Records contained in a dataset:
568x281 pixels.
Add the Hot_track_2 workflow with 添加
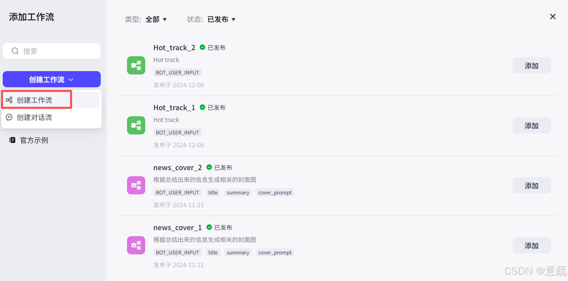531,66
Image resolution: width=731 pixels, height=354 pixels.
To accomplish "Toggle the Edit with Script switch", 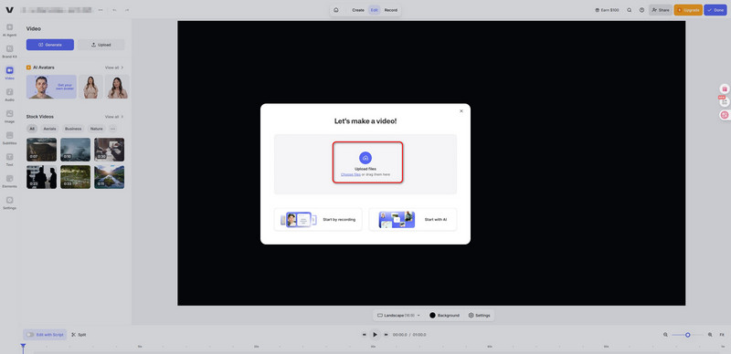I will click(30, 335).
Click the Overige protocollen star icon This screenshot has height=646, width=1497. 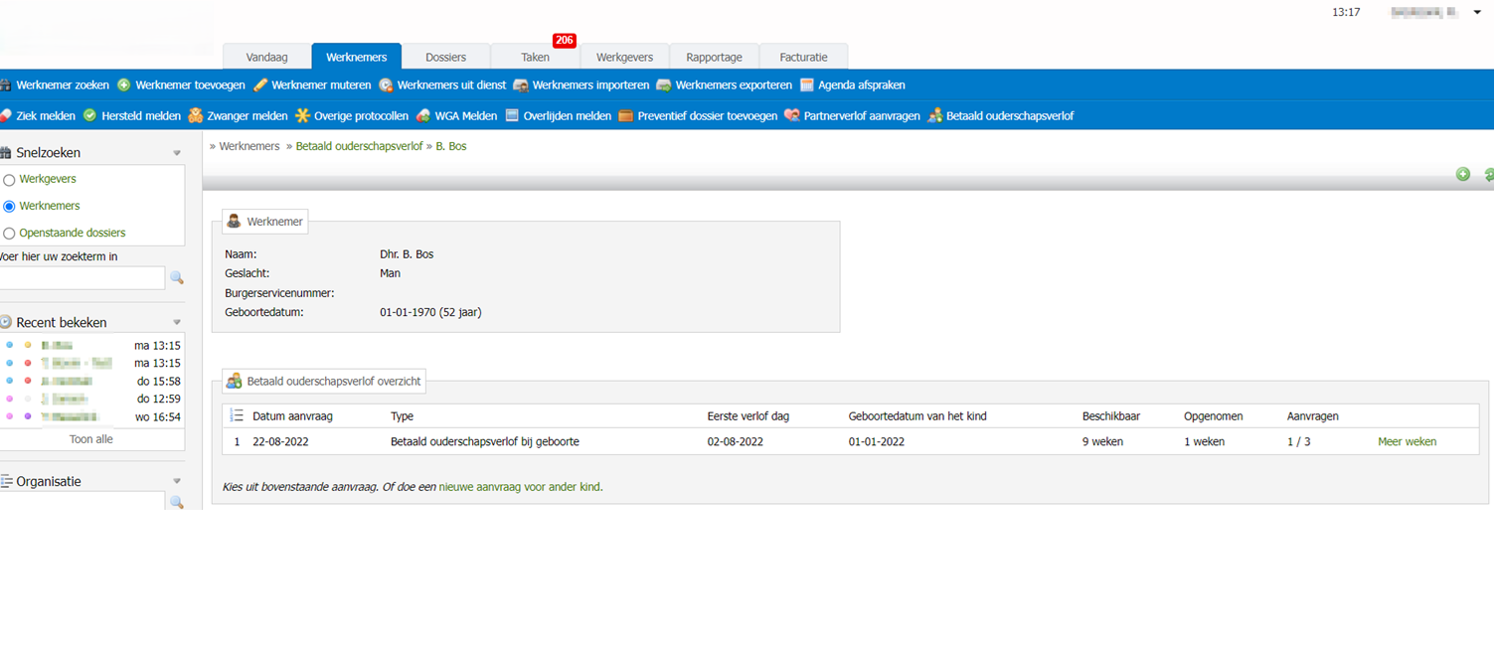(x=302, y=116)
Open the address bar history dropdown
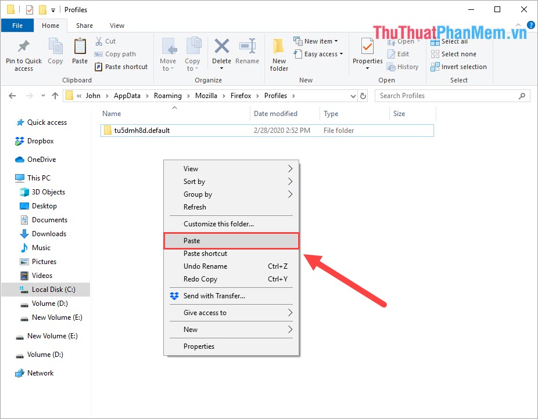Viewport: 538px width, 419px height. (353, 95)
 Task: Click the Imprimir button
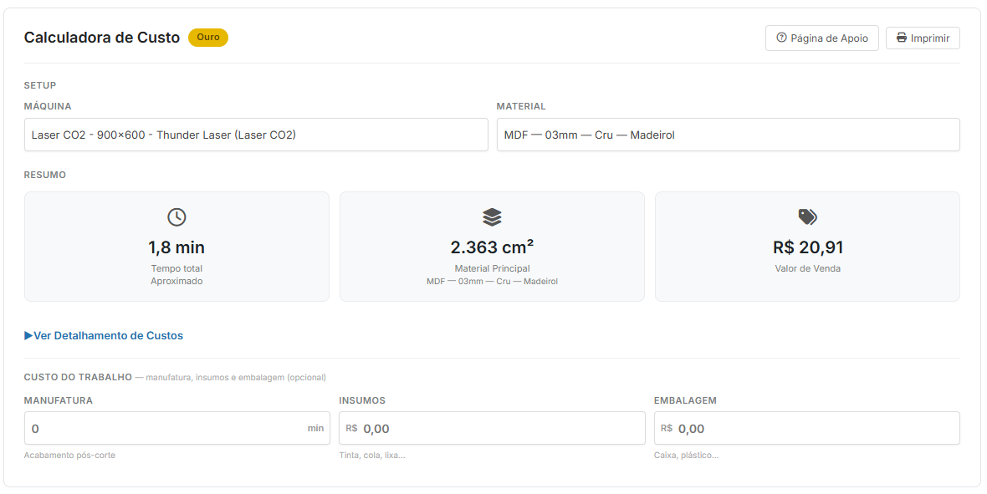coord(923,38)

Work to be completed: A single number is required: how many lines in these records contain "pixels".

Exercise solution: 2